| name | vocab-lesson |
| description | Create a vocabulary learning lesson MulmoScript with multi-section structure (word display, examples with voice_over, explanation, review with translation). Use when the user wants to create vocabulary learning content with a lesson/presentation-style format rather than chat-style. |
| argument-hint | <word> (e.g., serendipity) |
| allowed-tools | Read, Write, Edit, Bash, Grep, Glob |
| user-invocable | true |
/vocab-lesson — Vocabulary Learning Animation Script
Create a multi-section vocabulary learning video using MulmoCast. The video presents a word through structured phases: intro, word display, example sentences (voice_over), meaning explanation, and review with translations.
Key difference from /vocab-chat: This uses a presentation-style layout with multiple visual sections, not a messenger chat UI. The examples section uses voice_over approach for smooth accumulated display.

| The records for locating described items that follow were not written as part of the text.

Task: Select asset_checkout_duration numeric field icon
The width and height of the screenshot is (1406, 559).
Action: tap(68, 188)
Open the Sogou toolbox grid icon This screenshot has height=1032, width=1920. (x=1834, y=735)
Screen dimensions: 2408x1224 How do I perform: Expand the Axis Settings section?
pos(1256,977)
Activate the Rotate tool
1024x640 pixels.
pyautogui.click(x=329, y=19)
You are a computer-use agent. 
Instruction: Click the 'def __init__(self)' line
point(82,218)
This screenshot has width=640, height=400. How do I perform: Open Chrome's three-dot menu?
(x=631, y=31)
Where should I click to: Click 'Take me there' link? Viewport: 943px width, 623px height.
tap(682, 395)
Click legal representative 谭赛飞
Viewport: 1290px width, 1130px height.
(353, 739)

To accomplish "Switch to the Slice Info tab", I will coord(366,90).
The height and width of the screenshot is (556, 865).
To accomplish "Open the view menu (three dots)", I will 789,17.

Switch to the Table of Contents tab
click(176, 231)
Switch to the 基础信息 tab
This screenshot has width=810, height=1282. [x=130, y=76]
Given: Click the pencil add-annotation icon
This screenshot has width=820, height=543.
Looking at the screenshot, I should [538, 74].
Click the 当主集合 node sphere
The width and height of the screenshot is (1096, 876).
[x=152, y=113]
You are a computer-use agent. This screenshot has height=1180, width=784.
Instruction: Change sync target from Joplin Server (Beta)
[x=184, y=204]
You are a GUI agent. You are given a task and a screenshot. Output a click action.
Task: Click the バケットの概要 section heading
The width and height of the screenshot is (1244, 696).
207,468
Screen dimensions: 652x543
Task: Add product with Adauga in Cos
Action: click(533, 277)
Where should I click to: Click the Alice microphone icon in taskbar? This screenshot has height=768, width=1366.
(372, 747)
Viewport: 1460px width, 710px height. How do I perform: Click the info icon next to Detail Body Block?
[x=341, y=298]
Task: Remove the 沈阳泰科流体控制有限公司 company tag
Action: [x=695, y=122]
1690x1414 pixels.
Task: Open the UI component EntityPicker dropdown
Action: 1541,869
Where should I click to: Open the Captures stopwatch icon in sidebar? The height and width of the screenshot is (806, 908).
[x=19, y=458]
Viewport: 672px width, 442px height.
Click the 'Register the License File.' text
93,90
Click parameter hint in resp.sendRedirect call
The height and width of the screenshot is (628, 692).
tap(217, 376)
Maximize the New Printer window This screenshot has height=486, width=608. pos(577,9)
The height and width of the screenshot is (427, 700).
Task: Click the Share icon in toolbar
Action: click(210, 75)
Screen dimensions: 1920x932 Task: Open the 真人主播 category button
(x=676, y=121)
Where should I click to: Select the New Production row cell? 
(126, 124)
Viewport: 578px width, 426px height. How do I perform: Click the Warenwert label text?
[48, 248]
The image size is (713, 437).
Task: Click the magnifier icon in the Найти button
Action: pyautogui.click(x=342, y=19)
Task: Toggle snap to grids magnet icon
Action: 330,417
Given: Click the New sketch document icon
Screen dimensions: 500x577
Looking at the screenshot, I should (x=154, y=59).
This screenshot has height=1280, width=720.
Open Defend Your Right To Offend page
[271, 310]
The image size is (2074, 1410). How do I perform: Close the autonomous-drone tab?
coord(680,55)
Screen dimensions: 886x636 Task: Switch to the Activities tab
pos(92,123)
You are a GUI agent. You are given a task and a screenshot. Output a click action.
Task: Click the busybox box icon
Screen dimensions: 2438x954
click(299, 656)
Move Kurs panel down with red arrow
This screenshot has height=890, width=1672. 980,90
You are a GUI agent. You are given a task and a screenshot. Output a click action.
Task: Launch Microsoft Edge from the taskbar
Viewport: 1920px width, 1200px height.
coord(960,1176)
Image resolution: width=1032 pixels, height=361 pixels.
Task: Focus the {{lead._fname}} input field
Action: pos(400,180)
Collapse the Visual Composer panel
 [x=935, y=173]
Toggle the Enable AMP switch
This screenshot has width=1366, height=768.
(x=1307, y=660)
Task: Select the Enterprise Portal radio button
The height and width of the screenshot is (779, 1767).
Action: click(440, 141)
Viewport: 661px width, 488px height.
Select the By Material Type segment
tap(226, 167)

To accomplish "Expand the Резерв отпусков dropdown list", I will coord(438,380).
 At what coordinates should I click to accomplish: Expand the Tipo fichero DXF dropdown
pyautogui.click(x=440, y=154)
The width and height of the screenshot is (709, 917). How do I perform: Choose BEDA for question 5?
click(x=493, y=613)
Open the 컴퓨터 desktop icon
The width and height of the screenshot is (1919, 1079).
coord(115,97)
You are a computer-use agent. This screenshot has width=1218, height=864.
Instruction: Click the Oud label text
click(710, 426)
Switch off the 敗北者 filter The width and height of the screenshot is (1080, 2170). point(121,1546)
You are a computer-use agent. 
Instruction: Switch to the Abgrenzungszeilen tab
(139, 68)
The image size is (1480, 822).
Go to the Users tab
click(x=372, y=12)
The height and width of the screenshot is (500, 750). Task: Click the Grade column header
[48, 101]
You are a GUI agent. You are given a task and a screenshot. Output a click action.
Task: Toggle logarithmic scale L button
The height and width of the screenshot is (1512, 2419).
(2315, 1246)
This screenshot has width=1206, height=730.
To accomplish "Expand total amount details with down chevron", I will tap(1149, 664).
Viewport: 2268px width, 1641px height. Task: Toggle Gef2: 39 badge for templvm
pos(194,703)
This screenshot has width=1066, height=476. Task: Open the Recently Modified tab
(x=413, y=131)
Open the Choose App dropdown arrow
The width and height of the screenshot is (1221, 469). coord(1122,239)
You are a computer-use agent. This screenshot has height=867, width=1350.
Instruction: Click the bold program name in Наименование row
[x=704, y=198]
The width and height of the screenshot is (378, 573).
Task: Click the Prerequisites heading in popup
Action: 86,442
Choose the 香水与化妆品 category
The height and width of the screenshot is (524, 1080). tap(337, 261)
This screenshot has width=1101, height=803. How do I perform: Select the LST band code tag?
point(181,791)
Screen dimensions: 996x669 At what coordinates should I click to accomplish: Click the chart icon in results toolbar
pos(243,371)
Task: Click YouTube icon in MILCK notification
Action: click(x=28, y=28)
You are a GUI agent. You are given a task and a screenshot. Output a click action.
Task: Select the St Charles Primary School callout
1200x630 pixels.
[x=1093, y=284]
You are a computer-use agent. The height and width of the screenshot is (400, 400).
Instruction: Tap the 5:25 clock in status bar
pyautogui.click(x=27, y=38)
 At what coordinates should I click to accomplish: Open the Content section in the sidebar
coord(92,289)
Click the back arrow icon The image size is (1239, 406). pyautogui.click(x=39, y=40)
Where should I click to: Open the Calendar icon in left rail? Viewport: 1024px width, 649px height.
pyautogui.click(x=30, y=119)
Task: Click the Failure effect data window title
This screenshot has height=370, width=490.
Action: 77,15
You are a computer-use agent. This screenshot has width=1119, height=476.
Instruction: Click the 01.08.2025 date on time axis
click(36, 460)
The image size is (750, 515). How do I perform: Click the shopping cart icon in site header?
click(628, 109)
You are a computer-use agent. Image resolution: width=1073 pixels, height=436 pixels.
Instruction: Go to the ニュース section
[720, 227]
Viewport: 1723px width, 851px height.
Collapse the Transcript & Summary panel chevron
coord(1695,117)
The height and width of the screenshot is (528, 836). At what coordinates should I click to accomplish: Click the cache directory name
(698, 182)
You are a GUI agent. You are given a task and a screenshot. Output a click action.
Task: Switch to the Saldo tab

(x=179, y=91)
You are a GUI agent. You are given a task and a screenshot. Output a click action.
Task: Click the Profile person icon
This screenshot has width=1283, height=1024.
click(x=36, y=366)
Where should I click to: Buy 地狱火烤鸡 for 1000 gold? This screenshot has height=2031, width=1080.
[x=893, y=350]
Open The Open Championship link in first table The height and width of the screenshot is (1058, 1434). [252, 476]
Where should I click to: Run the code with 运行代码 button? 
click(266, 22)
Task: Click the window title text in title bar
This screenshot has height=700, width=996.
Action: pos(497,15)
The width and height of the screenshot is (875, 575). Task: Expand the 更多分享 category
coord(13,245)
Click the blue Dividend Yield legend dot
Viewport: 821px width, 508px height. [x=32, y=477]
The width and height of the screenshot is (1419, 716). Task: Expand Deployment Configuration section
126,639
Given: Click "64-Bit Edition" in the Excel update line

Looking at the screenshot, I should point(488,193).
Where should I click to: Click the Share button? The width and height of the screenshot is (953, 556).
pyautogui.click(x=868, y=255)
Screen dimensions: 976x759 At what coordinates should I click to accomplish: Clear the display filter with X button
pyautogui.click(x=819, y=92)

Phase 1: Content Generation
Input
- Target word:
$ARGUMENTS (e.g., "serendipity")
- If no word is given, ask the user
Generate content
- Phonetic transcription (IPA format)
- 3 example sentences using the word naturally, with increasing complexity
- Meaning explanation in English (2-3 sentences)
- Japanese meaning (natural Japanese, not literal translation)
- Japanese translation for each example sentence
Phase 2: Create Initial Script (without timing)
Output directory
SCRIPTS_DIR="${MULMO_SCRIPTS_DIR:-my-scripts}"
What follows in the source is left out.